In 2016, Tamil Nadu recorded its lowest annual rainfall in 140 years and the resultant droughtlike situation is what forms the backdrop of Poonachi, Or the Story of a Black Goat. It is his first novel after the controversy. 

To be able to tell a story where animals take centrestage is not easy and rarely do fiction writers take up this challenge. But here is Murugan, a man of farms and villages, telling the story of a pitch-black goat with both conviction and purpose. 

“I am fearful of writing about humans; even more fearful of writing about gods,” he says in the preface to the novel. And since it is problematic to write about cows or pigs, he explores the rather ‘problem-free, harmless and, above all, energetic’ universe of goats. 

His desire to continue living the agrarian way of life is very much influenced by his childhood and his memories of a carefree existence, though marred by difficult phases. He was the first in his extended family to pursue education above the middle school. His father ran a soda bottle shop and they had just a small plot of agricultural land to sustain the family. 

“I would walk for five kilometres to school every day. It was a period of fun and happiness. We were about 15 boys and girls going to school together. We would play on the way, study and come back playing in the same manner. So more than my time at school, I remember going and coming back every day,” he said.
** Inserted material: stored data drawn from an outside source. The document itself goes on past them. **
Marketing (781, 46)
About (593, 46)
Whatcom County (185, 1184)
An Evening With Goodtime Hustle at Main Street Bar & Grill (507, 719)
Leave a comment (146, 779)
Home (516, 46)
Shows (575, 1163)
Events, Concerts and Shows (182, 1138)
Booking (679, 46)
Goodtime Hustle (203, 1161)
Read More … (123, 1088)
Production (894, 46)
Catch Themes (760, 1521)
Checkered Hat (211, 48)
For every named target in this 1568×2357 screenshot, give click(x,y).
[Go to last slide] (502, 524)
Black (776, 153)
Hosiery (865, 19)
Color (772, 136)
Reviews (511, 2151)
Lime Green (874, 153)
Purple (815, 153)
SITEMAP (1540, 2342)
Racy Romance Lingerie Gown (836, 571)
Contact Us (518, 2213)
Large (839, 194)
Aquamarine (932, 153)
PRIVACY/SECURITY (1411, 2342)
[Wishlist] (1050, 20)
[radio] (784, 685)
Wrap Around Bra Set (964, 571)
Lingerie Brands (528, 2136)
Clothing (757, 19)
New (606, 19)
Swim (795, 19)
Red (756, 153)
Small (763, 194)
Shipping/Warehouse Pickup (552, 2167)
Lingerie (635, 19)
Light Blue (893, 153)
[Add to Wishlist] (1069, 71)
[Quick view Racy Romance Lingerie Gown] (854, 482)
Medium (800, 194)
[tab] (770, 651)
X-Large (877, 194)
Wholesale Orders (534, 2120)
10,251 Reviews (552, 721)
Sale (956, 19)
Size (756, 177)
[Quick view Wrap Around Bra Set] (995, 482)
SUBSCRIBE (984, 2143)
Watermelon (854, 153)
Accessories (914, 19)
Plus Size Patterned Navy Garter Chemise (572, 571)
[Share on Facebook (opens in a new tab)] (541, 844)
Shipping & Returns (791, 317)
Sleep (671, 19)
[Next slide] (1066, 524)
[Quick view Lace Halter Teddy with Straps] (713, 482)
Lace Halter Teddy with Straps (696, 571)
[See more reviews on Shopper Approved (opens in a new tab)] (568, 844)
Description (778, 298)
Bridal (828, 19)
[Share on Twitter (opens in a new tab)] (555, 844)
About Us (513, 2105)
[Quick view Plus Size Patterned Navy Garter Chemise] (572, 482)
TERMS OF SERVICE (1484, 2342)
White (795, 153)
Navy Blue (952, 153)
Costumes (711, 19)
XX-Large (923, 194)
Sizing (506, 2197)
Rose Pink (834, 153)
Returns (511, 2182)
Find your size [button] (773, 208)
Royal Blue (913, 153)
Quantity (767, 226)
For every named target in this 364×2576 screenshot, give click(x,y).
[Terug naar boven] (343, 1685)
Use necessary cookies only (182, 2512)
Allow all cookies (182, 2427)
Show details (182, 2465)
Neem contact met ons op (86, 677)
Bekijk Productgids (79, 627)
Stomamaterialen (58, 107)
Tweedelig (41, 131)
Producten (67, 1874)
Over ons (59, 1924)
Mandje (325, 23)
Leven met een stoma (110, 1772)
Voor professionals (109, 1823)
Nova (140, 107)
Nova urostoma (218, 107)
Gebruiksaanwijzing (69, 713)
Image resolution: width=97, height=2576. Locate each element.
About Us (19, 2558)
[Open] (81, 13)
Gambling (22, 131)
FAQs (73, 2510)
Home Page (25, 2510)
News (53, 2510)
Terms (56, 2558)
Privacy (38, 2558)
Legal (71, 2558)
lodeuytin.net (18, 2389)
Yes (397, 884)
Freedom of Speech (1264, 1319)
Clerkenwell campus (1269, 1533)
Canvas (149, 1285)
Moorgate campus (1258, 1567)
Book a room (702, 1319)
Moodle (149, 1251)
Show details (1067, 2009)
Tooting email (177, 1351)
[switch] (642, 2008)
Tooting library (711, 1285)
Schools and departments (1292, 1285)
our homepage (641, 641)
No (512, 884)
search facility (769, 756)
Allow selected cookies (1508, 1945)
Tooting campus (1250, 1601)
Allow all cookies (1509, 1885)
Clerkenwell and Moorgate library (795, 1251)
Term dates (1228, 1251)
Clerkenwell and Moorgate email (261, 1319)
And what they would often do was ‘sort of interact with animals’ on the way. It seemed as if they understood the language of the animals. 

When he was in Class 7, the small plot of land that sustained the family was taken away by the Housing Board, creating a fresh financial crisis. 

“My family was thinking of pulling me out of school, so we could have an extra pair of hands in the soda shop. They said that if he failed, we would pull him out,” he recalled. But the young man, living in a family struggling to make ends meet, would go on to complete his PhD in Tamil literature.